Eine für heutige Verhältnisse nicht mehr vorstellbare Gegebenheit verdient auch noch der Erwähnung: Da Flugbenzin und Öl in diesen Jahren noch ziemlich rare Artikel waren, mussten auf Grund möglichst genauer Berechnungen entlang der Route an voraus bestimmten Landeplätzen Vorratsdepots in zum Flugplan passender Grösse angelegt werden. Insgesamt wurden total 16’000 l Benzin und 800 kg Öl bereitgestellt, welches im Voraus bezahlt werden musste! Die Bestellung dazu erfolgte über die Firma „ASIATIC PETROLEUM CO.“ mit Sitz in London viele Monate im Voraus. Diese Firma übernahm die Versorgung der Depots, wobei alle Lieferungen insgesamt etwa vier Monate beanspruchten und zu entlegenen Orten teilweise bis zu acht Wochen unterwegs waren! Die endgültige Bestätigung, dass alle Depots versorgt seien, traf erst nach der Landung in Kairo ein.
Der Start zum Afrikaflug nach dem schwarzen Kontinent erfolgte vom Zürichsee am 7. Dezember 1926 um 10:13.
Die Route führte mit Zwischenlandungen in Pisa und Neapel nach Athen und von dort nach Alexandrien. Der weitere Flug folgte auf Grund der verfügbaren Wasserungsmöglichkeiten mehr oder weniger dem Verlauf des Nils bis zu dessen Quellgebiet.
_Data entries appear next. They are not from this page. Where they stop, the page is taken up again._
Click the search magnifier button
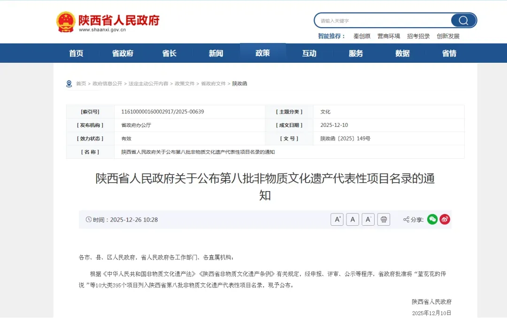(x=463, y=21)
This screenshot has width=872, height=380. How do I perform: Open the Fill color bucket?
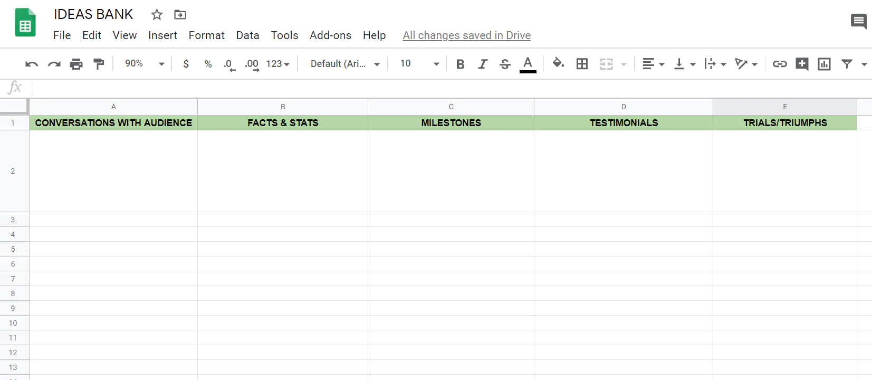[x=558, y=63]
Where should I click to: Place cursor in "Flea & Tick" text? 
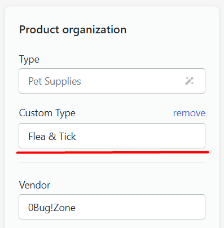tap(52, 137)
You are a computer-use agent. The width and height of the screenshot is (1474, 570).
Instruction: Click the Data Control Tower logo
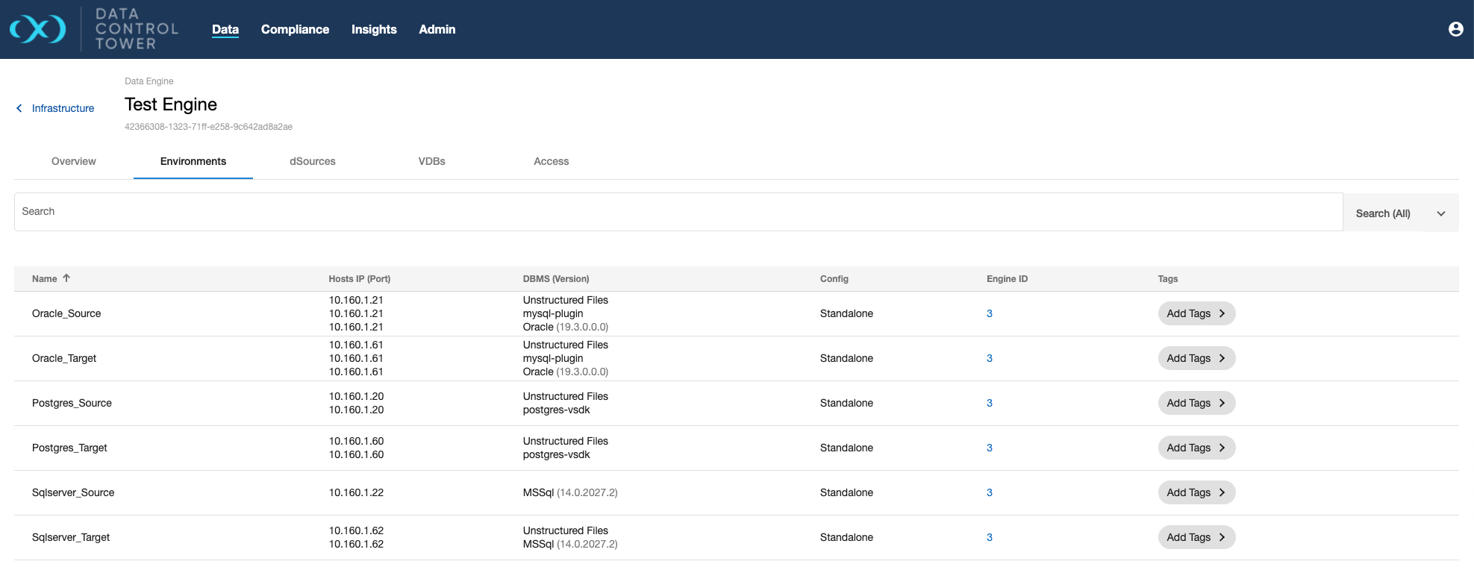(x=38, y=29)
In Jinja am Nordufer des Victoriasees erzwang eine dringend notwendig gewordene Motorenrevision einen Aufenthalt vom 8. bis 30 Januar 1927. Weitere Stationen waren die grossen Seen wie Albert-, Victoria- und Tanganjikasee.
Mit auf dem Flug war auch eine recht umfassende Foto- und Filmausrüstung: Neben einem Foto-“Ungetüm”, dessen Filmrollen 18cm breit und 6.8 Meter lang waren, waren auch diverse Filmkameras dabei, mit denen rund 2500 m Film gedreht wurde. Eine ins Flugzeug integrierte Dunkelkammer diente unterwegs zum Wechseln der Filmrollen oder zum Entwickeln von Probeaufnahmen. Ausserdem war eine Kamera an Bord, mit der man kartographische Aufnahmen machen konnte. Auf einer Flughöhe von 1000 m konnte damit auf einer Länge von 792km und einer Breite von 900 m ununterbrochen Aufnahmen gemacht werden. Diese Kamera musste aber aus Gewichtsgründen unterwegs zurückgeschickt werden.
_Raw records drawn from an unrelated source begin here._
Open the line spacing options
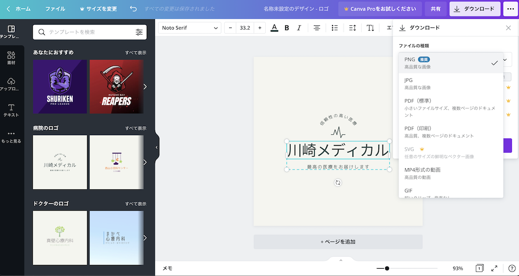 click(x=352, y=28)
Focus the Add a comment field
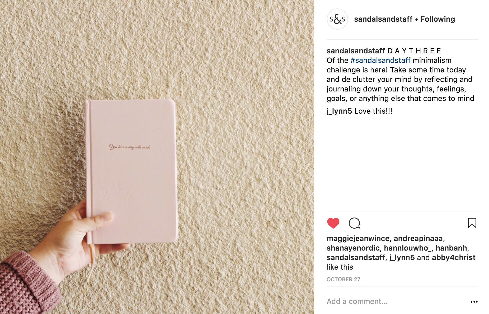489x314 pixels. [396, 301]
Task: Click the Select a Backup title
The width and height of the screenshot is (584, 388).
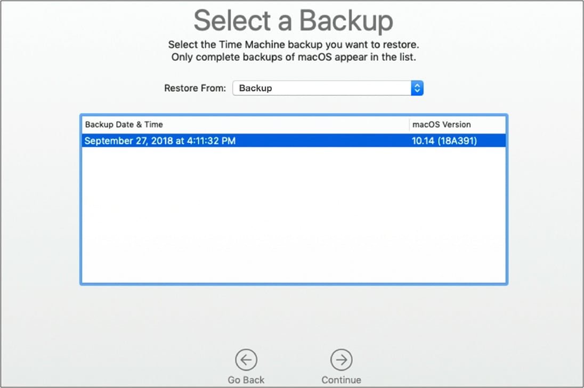Action: [292, 20]
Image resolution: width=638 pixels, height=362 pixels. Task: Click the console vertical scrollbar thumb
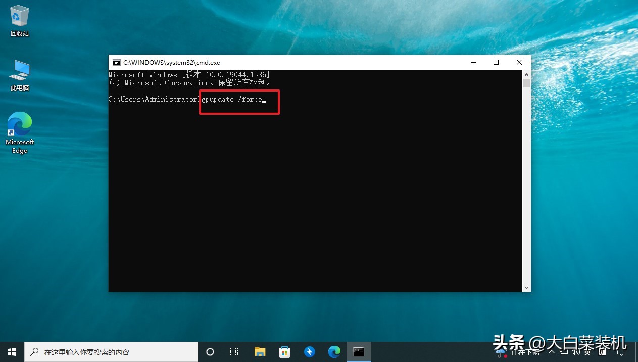[x=526, y=83]
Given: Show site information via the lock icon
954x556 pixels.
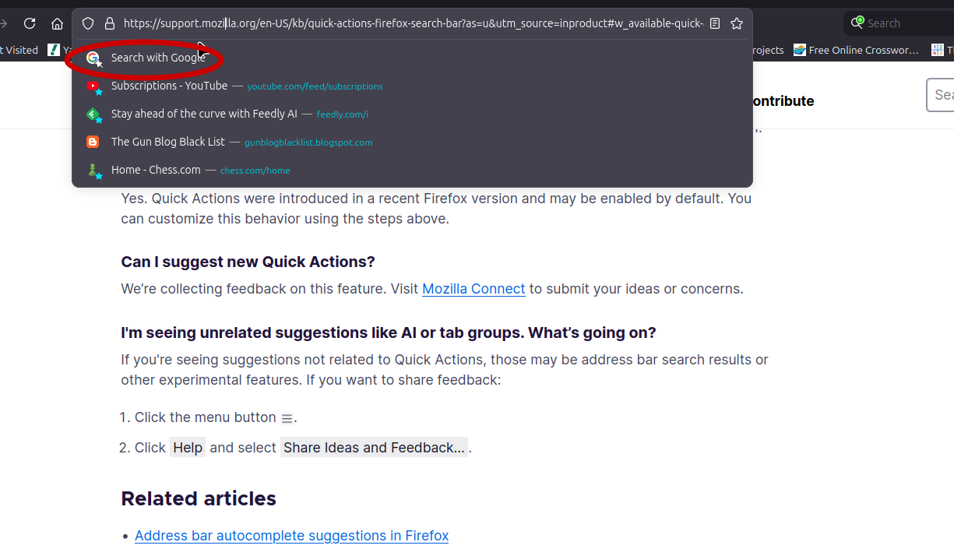Looking at the screenshot, I should [x=109, y=23].
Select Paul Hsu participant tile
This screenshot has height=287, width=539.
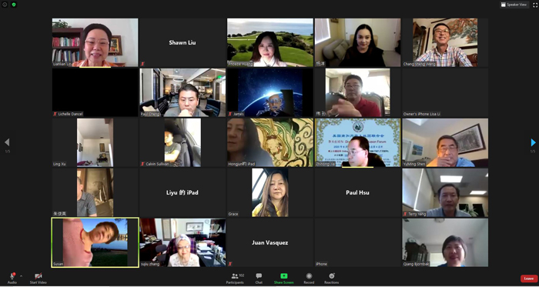coord(357,192)
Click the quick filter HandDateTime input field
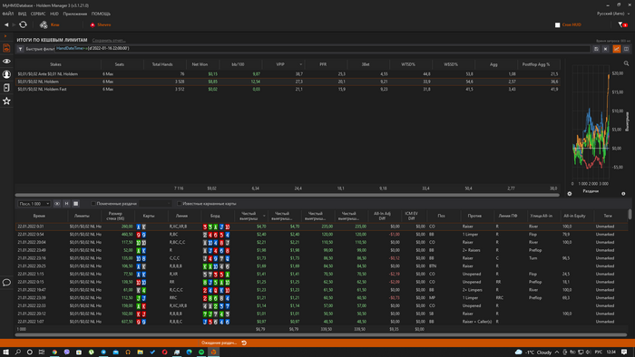Image resolution: width=635 pixels, height=357 pixels. (x=322, y=49)
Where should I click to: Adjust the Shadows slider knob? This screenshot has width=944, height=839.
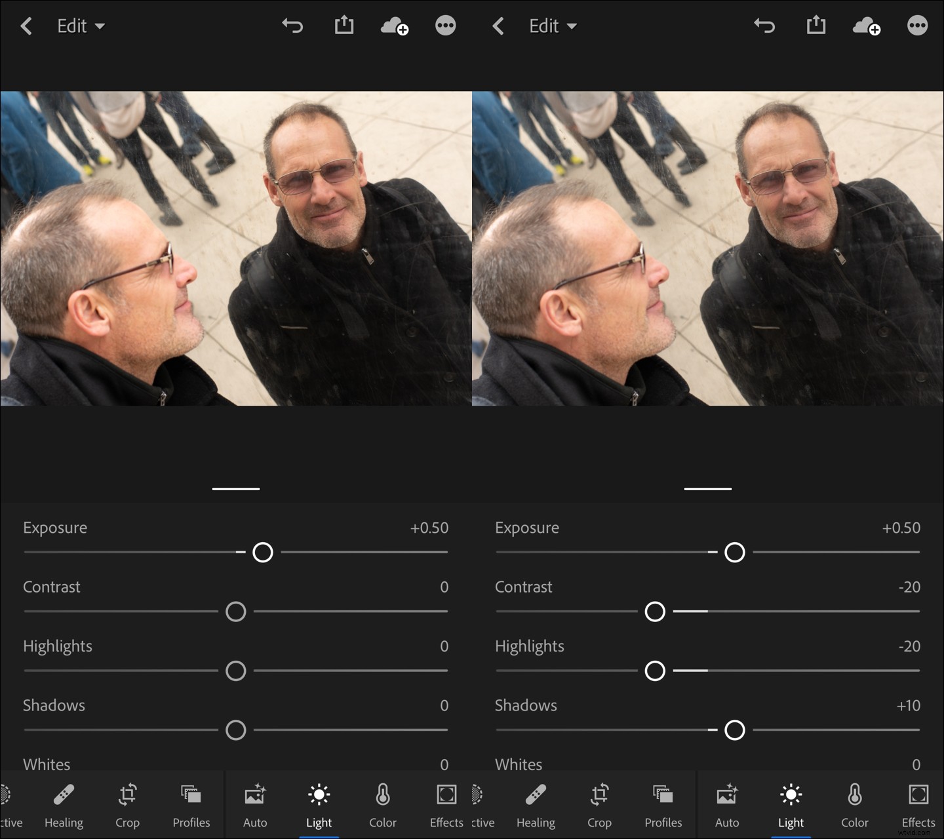click(x=235, y=730)
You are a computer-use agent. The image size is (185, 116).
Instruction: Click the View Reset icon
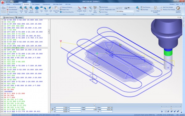click(37, 8)
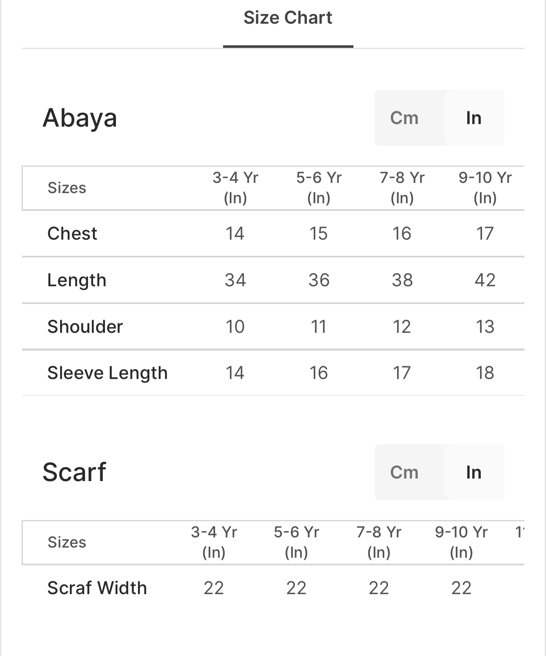Image resolution: width=546 pixels, height=656 pixels.
Task: Select the Abaya 7-8 Yr column header
Action: coord(402,188)
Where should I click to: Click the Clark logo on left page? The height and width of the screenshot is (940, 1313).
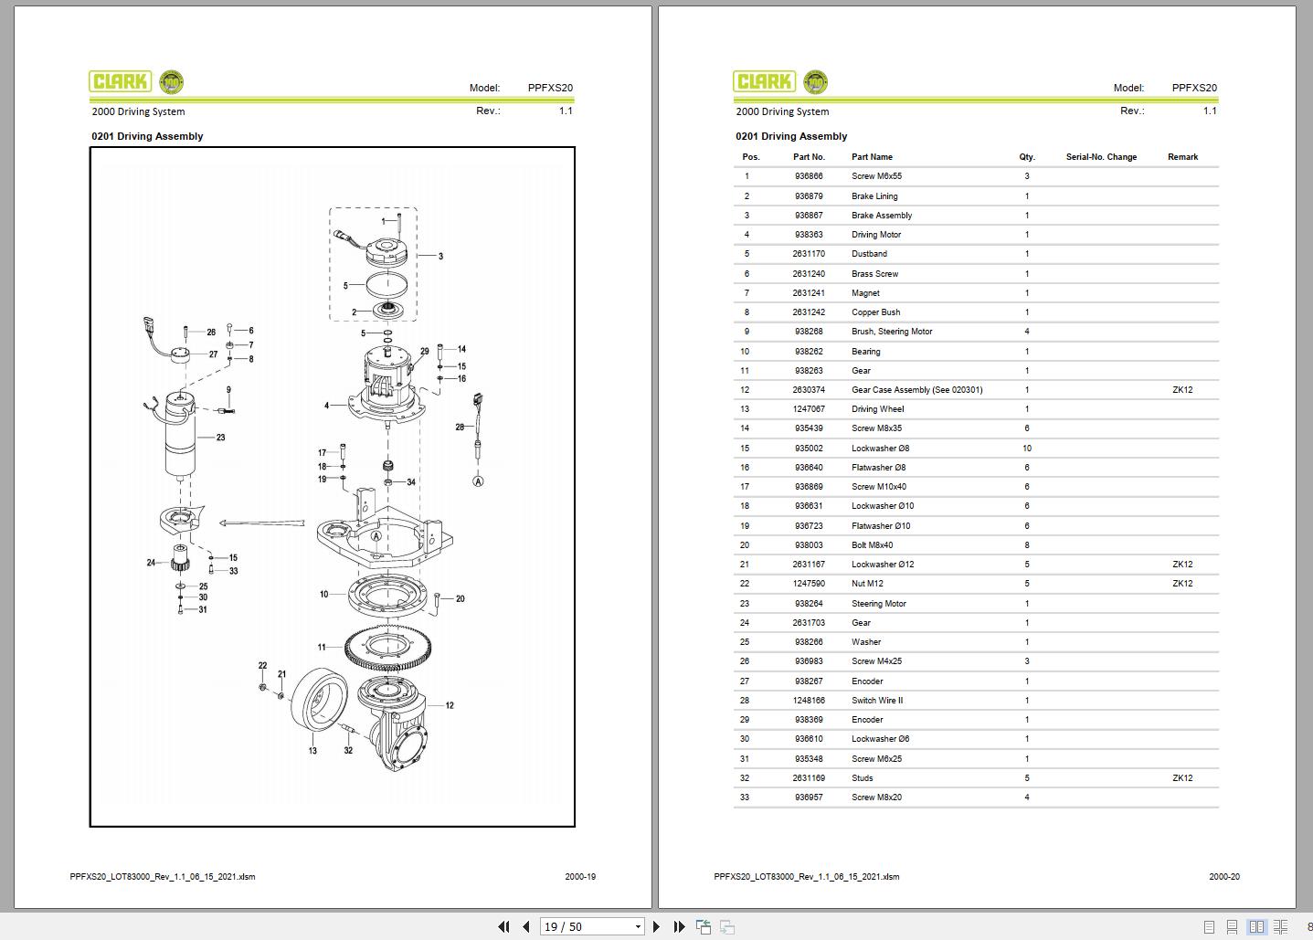click(x=121, y=82)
Die folgende Karte zeigt den weiteren Verlauf des Fluges. Ab Mozambique folgte man der südafrikanischen Ostküste bis Kapstadt. Kleines Detail am Rande: Auf der folgende Karte ist der Kilimanjaro noch mit einer Höhe von 6010 angegeben. Leider “schrumpfte” er aber in der Folge auf die aktuellen Höhe von 5895 m, sodass man heute dort keinen 6000er mehr besteigen kann …
Kapstadt wurde am 21. Februar 1927 nach einer 65 tägigen Reise um 12:20 glücklich erreichte. Somit war die erste Überquerung des afrikanischen Kontinents mit einem Wasserflugzeug gelungen.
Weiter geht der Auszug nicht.